## [Short task]
Output as a JSON list of strings, one per line with blank lines left out, the lines starting with the line containing "Video (738, 26)" and going on through the line containing "Videos (287, 74)", and only those.
## begin Provided material
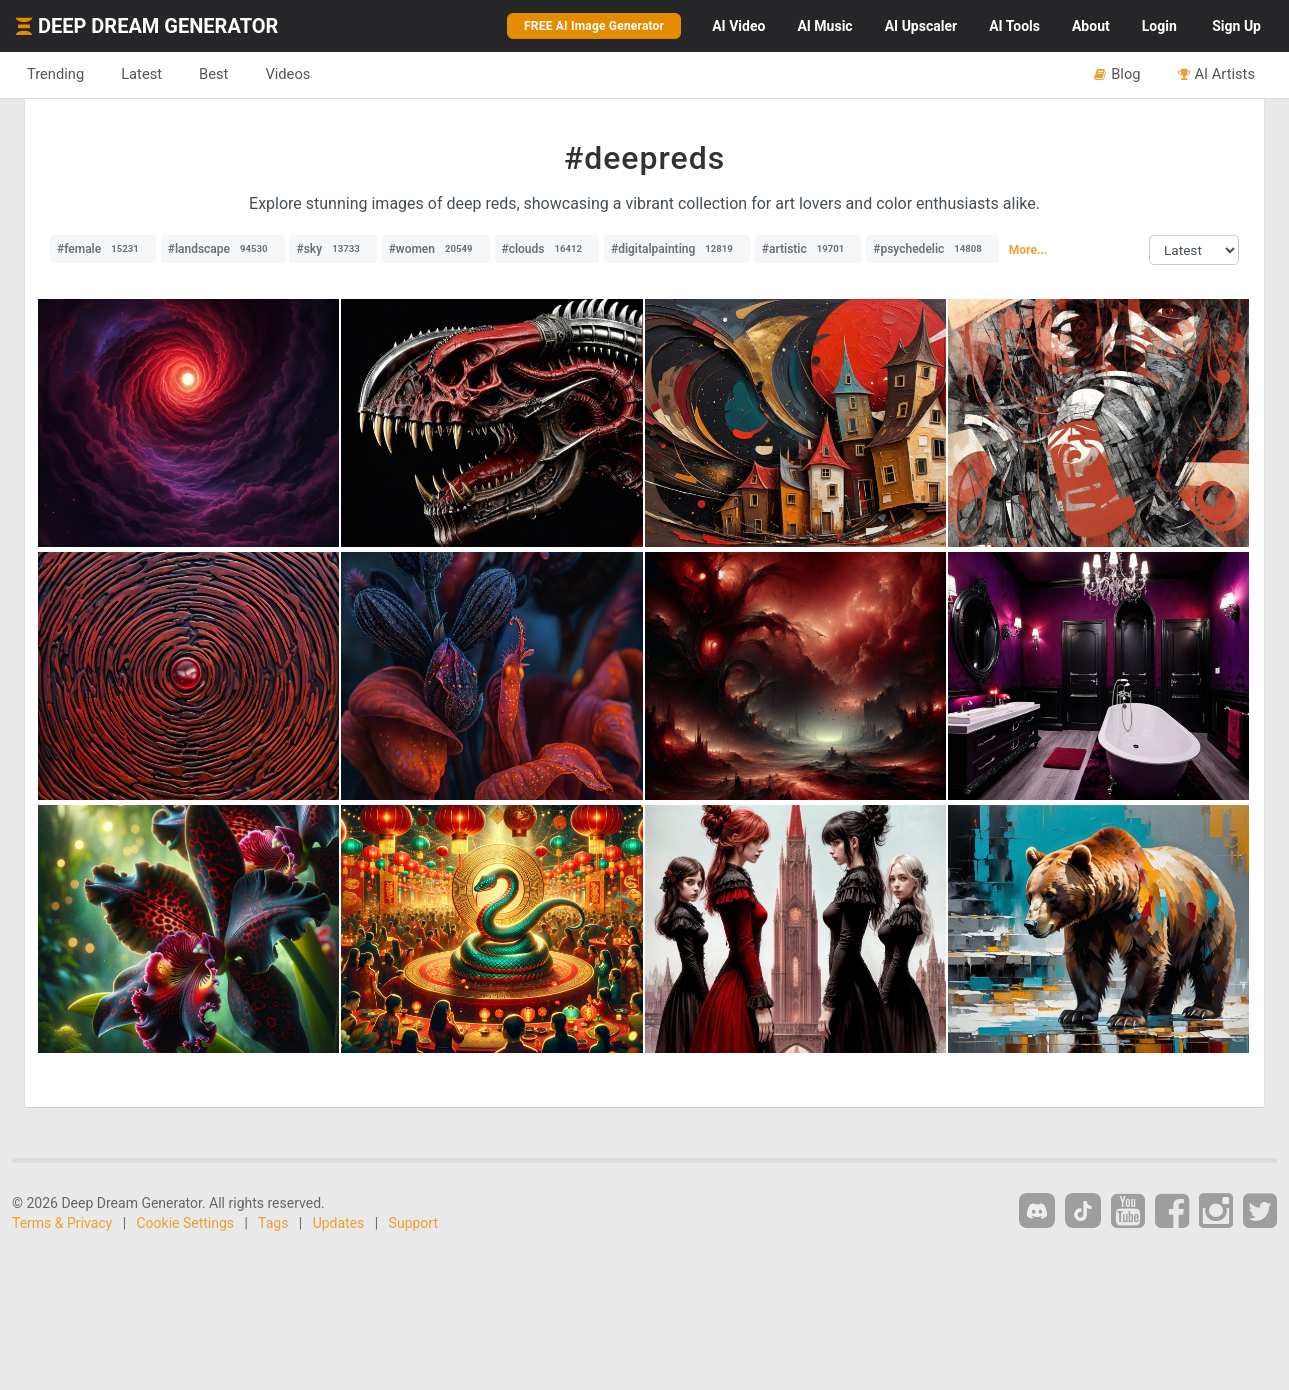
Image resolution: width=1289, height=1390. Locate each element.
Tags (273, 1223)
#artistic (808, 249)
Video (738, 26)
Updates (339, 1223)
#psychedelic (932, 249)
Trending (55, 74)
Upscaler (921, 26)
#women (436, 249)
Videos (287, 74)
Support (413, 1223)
## end Provided material
## begin Provided material
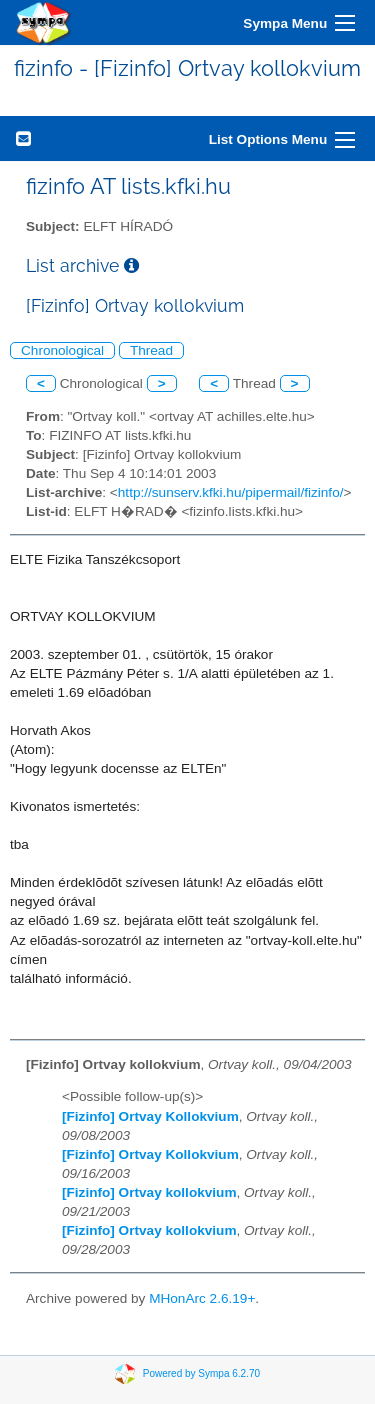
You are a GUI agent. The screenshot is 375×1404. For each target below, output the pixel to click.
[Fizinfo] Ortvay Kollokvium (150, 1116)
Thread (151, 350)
## end Provided material
## [Expected output]
[
  "Video (738, 26)",
  "Updates (339, 1223)",
  "#psychedelic (932, 249)",
  "Trending (55, 74)",
  "Upscaler (921, 26)",
  "#women (436, 249)",
  "Videos (287, 74)"
]